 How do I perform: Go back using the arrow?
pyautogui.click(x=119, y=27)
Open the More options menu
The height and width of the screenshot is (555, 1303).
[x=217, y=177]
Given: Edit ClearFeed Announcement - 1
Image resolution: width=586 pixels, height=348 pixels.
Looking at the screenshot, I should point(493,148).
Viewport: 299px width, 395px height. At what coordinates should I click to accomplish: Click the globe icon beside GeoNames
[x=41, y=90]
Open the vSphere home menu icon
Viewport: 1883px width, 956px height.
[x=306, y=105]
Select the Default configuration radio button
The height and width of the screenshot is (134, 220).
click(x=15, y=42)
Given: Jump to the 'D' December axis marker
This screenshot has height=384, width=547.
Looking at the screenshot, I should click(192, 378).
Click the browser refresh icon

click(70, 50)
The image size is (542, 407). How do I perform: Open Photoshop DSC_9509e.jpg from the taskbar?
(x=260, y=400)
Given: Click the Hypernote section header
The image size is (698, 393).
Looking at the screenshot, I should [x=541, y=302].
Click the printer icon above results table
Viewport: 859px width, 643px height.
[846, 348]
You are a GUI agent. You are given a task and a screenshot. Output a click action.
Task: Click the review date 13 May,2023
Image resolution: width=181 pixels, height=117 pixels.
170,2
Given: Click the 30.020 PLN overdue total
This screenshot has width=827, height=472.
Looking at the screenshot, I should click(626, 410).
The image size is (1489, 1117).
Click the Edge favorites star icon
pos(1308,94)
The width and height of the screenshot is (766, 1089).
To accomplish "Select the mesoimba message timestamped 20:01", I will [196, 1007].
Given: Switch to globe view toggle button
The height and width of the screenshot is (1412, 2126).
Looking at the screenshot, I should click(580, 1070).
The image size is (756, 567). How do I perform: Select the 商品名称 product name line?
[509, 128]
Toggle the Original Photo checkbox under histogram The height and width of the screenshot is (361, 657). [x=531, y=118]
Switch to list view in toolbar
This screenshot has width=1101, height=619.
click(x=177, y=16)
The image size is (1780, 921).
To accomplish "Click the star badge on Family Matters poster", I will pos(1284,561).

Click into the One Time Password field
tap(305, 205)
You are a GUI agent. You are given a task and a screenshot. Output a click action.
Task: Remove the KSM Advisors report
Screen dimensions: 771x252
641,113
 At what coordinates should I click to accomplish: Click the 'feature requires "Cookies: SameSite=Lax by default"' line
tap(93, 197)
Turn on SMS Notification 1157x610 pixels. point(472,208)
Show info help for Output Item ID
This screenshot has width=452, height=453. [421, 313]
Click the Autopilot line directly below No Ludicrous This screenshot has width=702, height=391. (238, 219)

#####

_Requirement_: Locate every line in the listing above that contains the word "will". Copy each of those lines in full.

_Response_:
To accomplish "Select the mesoimba message timestamped 20:01", I will [196, 1007].
To accomplish "Click the star badge on Family Matters poster", I will pos(1284,561).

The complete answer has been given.